What is expected> This task requires every entry to be set down again exactly.

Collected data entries

──────

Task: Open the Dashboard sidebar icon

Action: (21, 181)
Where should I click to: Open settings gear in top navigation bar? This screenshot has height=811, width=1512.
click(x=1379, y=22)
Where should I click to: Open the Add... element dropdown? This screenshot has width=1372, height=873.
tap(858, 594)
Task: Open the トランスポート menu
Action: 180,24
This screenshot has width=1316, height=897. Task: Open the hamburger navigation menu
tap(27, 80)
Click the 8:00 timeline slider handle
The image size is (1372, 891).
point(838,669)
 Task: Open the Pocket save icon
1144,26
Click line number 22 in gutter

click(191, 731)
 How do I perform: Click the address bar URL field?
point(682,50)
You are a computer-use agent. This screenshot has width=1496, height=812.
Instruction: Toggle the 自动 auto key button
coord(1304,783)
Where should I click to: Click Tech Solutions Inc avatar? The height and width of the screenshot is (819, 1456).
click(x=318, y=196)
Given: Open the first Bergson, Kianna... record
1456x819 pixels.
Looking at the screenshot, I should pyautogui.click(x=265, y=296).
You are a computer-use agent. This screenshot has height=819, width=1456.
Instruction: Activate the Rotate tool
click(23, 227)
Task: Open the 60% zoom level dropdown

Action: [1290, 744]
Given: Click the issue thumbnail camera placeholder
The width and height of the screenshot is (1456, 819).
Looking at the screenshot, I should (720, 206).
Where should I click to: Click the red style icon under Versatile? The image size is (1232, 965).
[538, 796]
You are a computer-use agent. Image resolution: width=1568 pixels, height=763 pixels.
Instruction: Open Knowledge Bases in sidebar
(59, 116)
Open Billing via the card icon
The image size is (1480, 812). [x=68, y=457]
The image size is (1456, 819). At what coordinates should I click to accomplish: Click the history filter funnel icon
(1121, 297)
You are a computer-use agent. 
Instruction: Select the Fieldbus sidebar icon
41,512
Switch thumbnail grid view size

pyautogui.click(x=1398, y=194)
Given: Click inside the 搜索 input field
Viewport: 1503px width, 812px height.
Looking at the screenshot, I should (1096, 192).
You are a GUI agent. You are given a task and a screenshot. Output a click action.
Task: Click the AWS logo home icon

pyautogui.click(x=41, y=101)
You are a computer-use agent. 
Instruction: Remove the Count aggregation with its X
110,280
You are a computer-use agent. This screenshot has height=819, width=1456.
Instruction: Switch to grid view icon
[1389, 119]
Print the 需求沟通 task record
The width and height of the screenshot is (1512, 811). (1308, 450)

──────

Response>
Task: Open the Dashboard sidebar icon

Action: (21, 181)
Where should I click to: Open settings gear in top navigation bar? This screenshot has height=811, width=1512.
click(x=1379, y=22)
Where should I click to: Open the Add... element dropdown? This screenshot has width=1372, height=873.
tap(858, 594)
Task: Open the トランスポート menu
Action: 180,24
This screenshot has width=1316, height=897. Task: Open the hamburger navigation menu
tap(27, 80)
Click the 8:00 timeline slider handle
The image size is (1372, 891).
point(838,669)
 Task: Open the Pocket save icon
1144,26
Click line number 22 in gutter

click(191, 731)
 How do I perform: Click the address bar URL field?
point(682,50)
You are a computer-use agent. This screenshot has width=1496, height=812.
Instruction: Toggle the 自动 auto key button
coord(1304,783)
Where should I click to: Click Tech Solutions Inc avatar? The height and width of the screenshot is (819, 1456).
click(x=318, y=196)
Given: Open the first Bergson, Kianna... record
1456x819 pixels.
Looking at the screenshot, I should pyautogui.click(x=265, y=296).
You are a computer-use agent. This screenshot has height=819, width=1456.
Instruction: Activate the Rotate tool
click(23, 227)
Task: Open the 60% zoom level dropdown

Action: [1290, 744]
Given: Click the issue thumbnail camera placeholder
The width and height of the screenshot is (1456, 819).
Looking at the screenshot, I should (720, 206).
Where should I click to: Click the red style icon under Versatile? The image size is (1232, 965).
[538, 796]
You are a computer-use agent. Image resolution: width=1568 pixels, height=763 pixels.
Instruction: Open Knowledge Bases in sidebar
(59, 116)
Open Billing via the card icon
The image size is (1480, 812). [x=68, y=457]
The image size is (1456, 819). At what coordinates should I click to accomplish: Click the history filter funnel icon
(1121, 297)
You are a computer-use agent. 
Instruction: Select the Fieldbus sidebar icon
41,512
Switch thumbnail grid view size

pyautogui.click(x=1398, y=194)
Given: Click inside the 搜索 input field
Viewport: 1503px width, 812px height.
Looking at the screenshot, I should (1096, 192).
You are a GUI agent. You are given a task and a screenshot. Output a click action.
Task: Click the AWS logo home icon

pyautogui.click(x=41, y=101)
You are a computer-use agent. 
Instruction: Remove the Count aggregation with its X
110,280
You are a computer-use agent. This screenshot has height=819, width=1456.
Instruction: Switch to grid view icon
[1389, 119]
Print the 需求沟通 task record
The width and height of the screenshot is (1512, 811). (1308, 450)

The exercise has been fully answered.